At the end of April Perkins joined TF 10 for tactical training and in May she returned to Australia to join the forces gathering to sail up the New Guinea coast to gain control of the Huon Peninsula. On 21 August Perkins, flagship of DesRon 5, led Smith, Conyngham, and Mahan out of Milne Bay to make a sweep of Huon Gulf and shell Finschhafen.

On 4 September Perkins shelled the coast between the Bulu and Buso rivers, covering Allied landings at Red Beach before heading toward Lae.

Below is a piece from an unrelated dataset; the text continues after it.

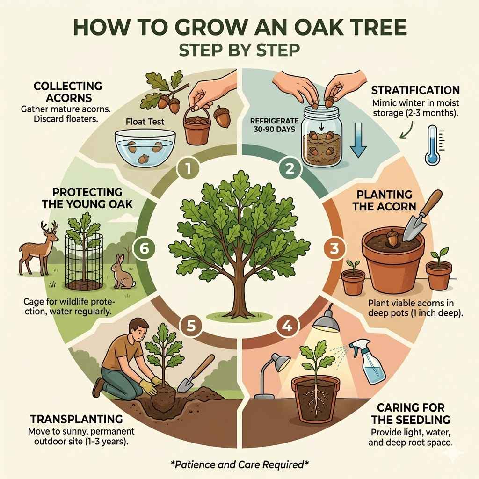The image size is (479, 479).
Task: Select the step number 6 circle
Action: point(144,248)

On the 8th, she fired on the isolated garrison and on the 15th, the last enemy soldiers pulled out and Allied forces entered Lae.

==Fate==
Finschhafen fell on 2 October and the increase in Allied shipping traffic in Huon Gulf, together with the presence of Japanese submarines, brought Perkins back to escort duty. Reinforcements were escorted to Langemak Bay and to Scarlet Beach east of Satelberg. On 28 November 1943, she departed Milne Bay for Buna, steaming independently. Shortly before 0200, the Australian troopship Duntroon collided with her port side, amidships. Splitting in two, Perkins sank approximately 2 miles off Ipoteto Island. Nine personnel were killed, and a tenth seriously injured. A court of inquiry, held in San Francisco the following month, held the captain of Perkins accountable for the incident, along with his executive officer and officer-of-the-deck.

==Honors==
Perkins earned 4 battle stars during World War II.